Sure some will crash but with 40,000 people being killed annually, the vast majority through driver error, automation will save tens of thousands of lives and billions of dollars a year. Insurance rates will drop, saving consumers money as well.

There are no pilot less commercial jetliners today or in production at Airbus and Boeing. Car automation is different, and as we've seen today have limitations and still have accidents. As a current pilot, I'm not too concerned. Maybe future generations will have some concerns and maybe not pursue this career.

Name User
06-10-2018, 05:04 PM
On a side note the A350 is self dispatching. So there's another job going away. It's basically flown with a mouse.

Name User
06-10-2018, 05:09 PM
I know the technology will improve, but think about it. Automated cars make up about .00001% of the cars on the road today. Yet, it seems as if I hear about one killing someone once every 2-3 months or so. Not to mention I’m sure there would be a lot more accidents if it wasn’t for a “test driver” monitoring the automobile and taking over when it *******s up. Just imagine those statistics if every car on the road was autonomous. Plus, I bet half the population wouldn’t even monitor the controls. They’d have their heads buried in their phone on their way to work and won’t notice an imminent crash/death coming right at them. UAVs don’t have much of a safety record and they don’t have to worry about changing lanes in heavy traffic, stop lights, pedestrian cross walks, or little Johnny running out in the street for his soccer ball at the last second.
Rear end collisions on cars equipped with self braking are down ~40%.

https://www.theverge.com/2016/1/27/10854478/iihs-collision-warning-autobrake-volvo-city-safety-research

That is saving everyone piles of money. It will only get better as automation increases.

Autonomous cars are actually much harder to implement than aircraft.
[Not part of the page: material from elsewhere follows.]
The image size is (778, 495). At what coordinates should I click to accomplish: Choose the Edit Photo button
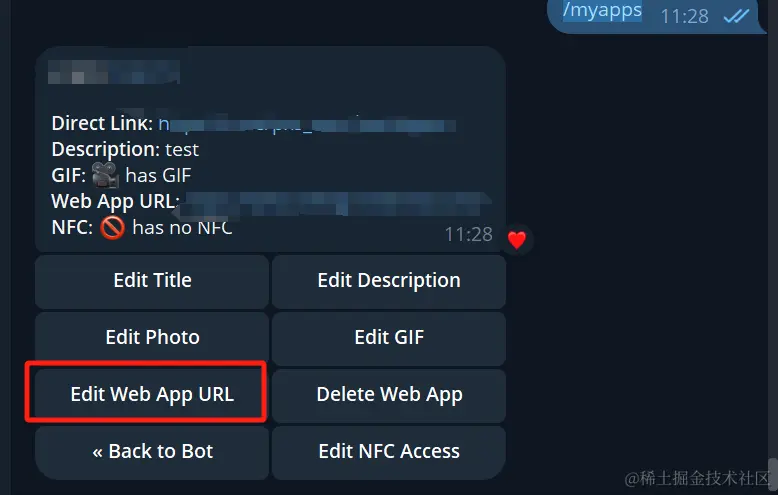[152, 338]
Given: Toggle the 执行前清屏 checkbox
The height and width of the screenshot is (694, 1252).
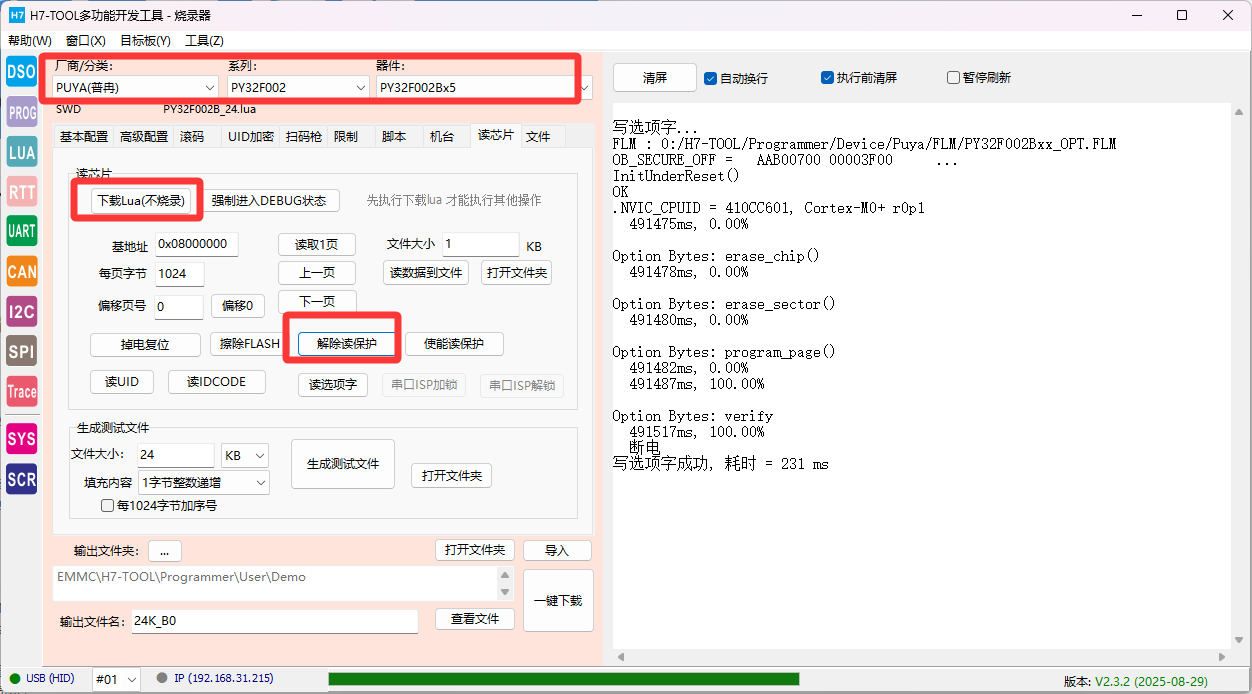Looking at the screenshot, I should pyautogui.click(x=828, y=78).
They would be easy if all of a sudden everything was automated. But, you can't really do that in current society.

Name User
06-10-2018, 05:15 PM
We had a guy come speak to our squadron. He talked about this. It was one mans opinion, but one that consults almost every major corporation about safety, automation, and “how to be like airlines in terms of safety margins”. It was a 2 hour presentation so I couldn’t possibly do him justice.

Essentially, he said what airlines do is statistically impossible. Until 2018, there hadn’t been 1 death on a US Carrier since 2009. That’s billions of people and 0 deaths.

We accept car fatalities... like 40,000 a year as normal. In aviation, we do not. Every little thing is scrutinized and blown up in media.

In essence, he says, that’s where the problem in automated cars vs planes arises. The car companies just have to be safer than 40,000 a year (which they are apparently but nowhere near perfection), but the planes have to match our current track record which almost is perfect. It’s not that it can’t be done, it’s just that it has to be done better than we do now, or equal to it and that isn’t here yet my a long shot. And as he says... there lies the problem.

He also had a point about legal ramifications... so far not one automated crash has gone to court. Every time it’s settled. Pandora’s Box will be open on the first court case where “blame” gets assigned and $ gets paid out.

Anyway... really who knows. I think the technology is there, but that podcast is just like the guy i heard, just another persons’ opinion. I’m not worried about tomorrow or next year, but I’m not laying any bets either way on 10-20 years from now.

I’ll just continue to enjoy the career, save $, and if it happens, hopefully/most likely be in a position to walk away and enjoy retirement instead of scrambling for “what now”

That's a really good point. On a commercial scale they must be near perfect.

On a smaller, GA type or 135 scale, accidents are fairly frequent. I can see smaller C208 aircraft being integrated into the NAS flying FedEx feed at first.